> Text extract:
◇ ◇ ◇ ◇ ◇ ◇ ◇

The trampoline, much more than just a child's play, is in fact an extremely interesting experimentation field for gravitation. Using the accelerometer, one can study numerous aspects of the jump, especially bounces and flight.

It's always a bit challenging to conceptualize that during the flight phase, the athlete is not only in free fall, but from their reference frame, he is also in weightlessness, as Einstein demonstrated in a famous thought experiment. During the flight phase, the accelerometer will thus display zero acceleration, confirming that the athlete is in a state of weightlessness. The phenomenon, which may seem fleeting on a trampoline, can be accurately evaluated: how much time does an athlete actually spend in a state of free fall? Do we verify that the absolute acceleration is zero?

Upon landing, other questions can be addressed: what is the acceleration when the athlete makes contact with the mat again, and how does it influence the next jump? What is the damping if the athlete takes no action?

Pole Vaulting

The pole vault, an aerial ballet where humans seek to defy gravity, is a tribute to human biomechanics and the laws of physics. Behind every launch lies a choreography of angles, forces, and pivotal moments, each playing a crucial role in the quest for height.

During the run, the athlete-pole system acquires a certain kinetic energy. This energy is transformed into the pole's elastic energy after planting, and the athlete takes off. Through a swinging motion, the vaulter further increases the elastic energy. During the ascent, the pole releases, converting the elastic energy into the athlete's potential energy. During the inversion phase, the athlete continues to rise upside down and clears the bar after a final push. The pole vault is, therefore, a highly complex and technical movement.

The best tool for studying the mechanics of pole vaulting is the kinematic analysis of a video or chronophotography. One can film a vaulter or use a video from the FizziQ kinematic library. With this tool, one can study how, during each phase, the transformation and input of energy allows the athlete to reach the highest possible point. For example: what is the contribution of the run to the height gain? What is the elastic energy stored in the pole? Does the final push help the athlete go higher? How does the tipping movement create more elastic energy?

◇ ◇ ◇ ◇ ◇ ◇ ◇

> Supplied data:
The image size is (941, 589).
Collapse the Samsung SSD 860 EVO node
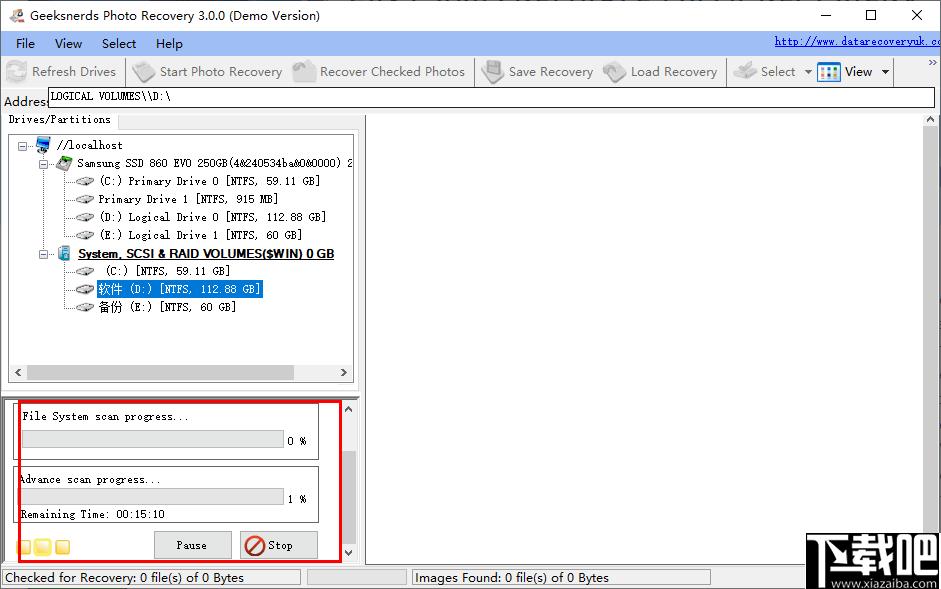point(44,163)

◇ ◇ ◇ ◇ ◇ ◇ ◇

> Challenges:
[A] Condense the paragraph of the passage on trampoline and pole vault physics that begins "During the run" into a list of steps, keeping its main facts.
[B] Extend the passage on trampoline and pole vault physics, picking up right after its last sentence.

> Exercise results:
[A]
- During the run, the athlete-pole system gains kinetic energy.
- After planting, this energy becomes elastic energy in the pole, and the athlete takes off.
- A swinging motion lets the vaulter add more elastic energy.
- On the ascent, the pole releases and turns its elastic energy into the athlete's potential energy.
- In the inversion phase, the athlete keeps rising upside down and clears the bar after a final push.
- Pole vaulting is therefore a highly complex, technical movement.

[B]
The flight of a basketball towards the hoop is more than just a sporting gesture; it's a living parabola, a perfect illustration of the laws of physics that can be easily studied using a smartphone's camera and the FizziQ kinematic analysis module.

Studying the trajectory of a free throw in basketball is a very interesting exercise for students, who can also make their own video for analysis. For this, the smartphone is positioned at a sufficient distance to avoid distortions due to the wide-angle. The shot must remain fixed during the video's duration. A frame rate of 30 or 60 frames per second will be used. The hoop's height can serve as a scale (see this link for more details on creating videos for kinematics).

From this video (or one downloaded from the internet), the motion curve is then analyzed. Its equation, which is a parabola, will be determined. This calculation will allow high school students to estimate the acceleration due to gravity, g.

Discus Throw

The discus throw is an energy transformation exercise that requires precise technique to achieve the best results. During the rotation phase, the athlete accumulates kinetic energy using muscle force and exploiting the friction between their feet and the ground. This energy, acquired by body rotation, is then transmitted to the disc during the throw phase.

One of the critical elements of this technique is the athlete's rotation speed. A rapid rotation allows more energy transfer to the disc, resulting in a longer throw.

To analyze the throw, one can use a smartphone's gyroscope attached to the athlete's arm. The measurements will determine the athlete's rotation speed and provide an estimate of the disc's kinetic energy during the throw.

A spinning disc's trajectory is not a parabola. If the disc is launched with a negative angle relative to the initial trajectory angle, the disc can travel much further than an equivalent weight thrown at the same speed. One can try to estimate the trajectory difference based on field data.


A mechanical sport, cycling addresses other sporting issues, especially the means of multiplying effort and resistance forces.

The first analysis concerns the bicycle's functioning and a crucial part: gear shifting. Thanks to this invention, cyclists can maintain optimal pedaling cadence regardless of bike speed. It also allows for applying significant torques for climbs or starting. To better understand the usefulness of gear shifting, why not undertake the following analysis? Choose a certain distance (50 meters, for example) and measure the time it takes for a cyclist from a standing start to reach this mark as quickly as possible. Also, measure the speed reached using GPS. Which gear is best?

A second analysis relates to friction. Indeed, the equation for cycling on a flat road is simple: the energy input is dissipated as friction energy, of which the main one beyond a certain speed is air resistance, proportional to the frontal surface area. To study the impact of air resistance, one can measure the slowdown caused by different cyclist positions using GPS: in a racing position or standing on the pedals.

Boxing and Martial Arts

Bruce Lee's 1-inch punch is an iconic testament to the amalgamation of technique, speed, and power. While it may seem mystical to the untrained eye, the physics underlying this move can be explored using our smartphone. This exploration will help answer one of the most common question asked in boxing and martial arts : "What is the real power of a punch?".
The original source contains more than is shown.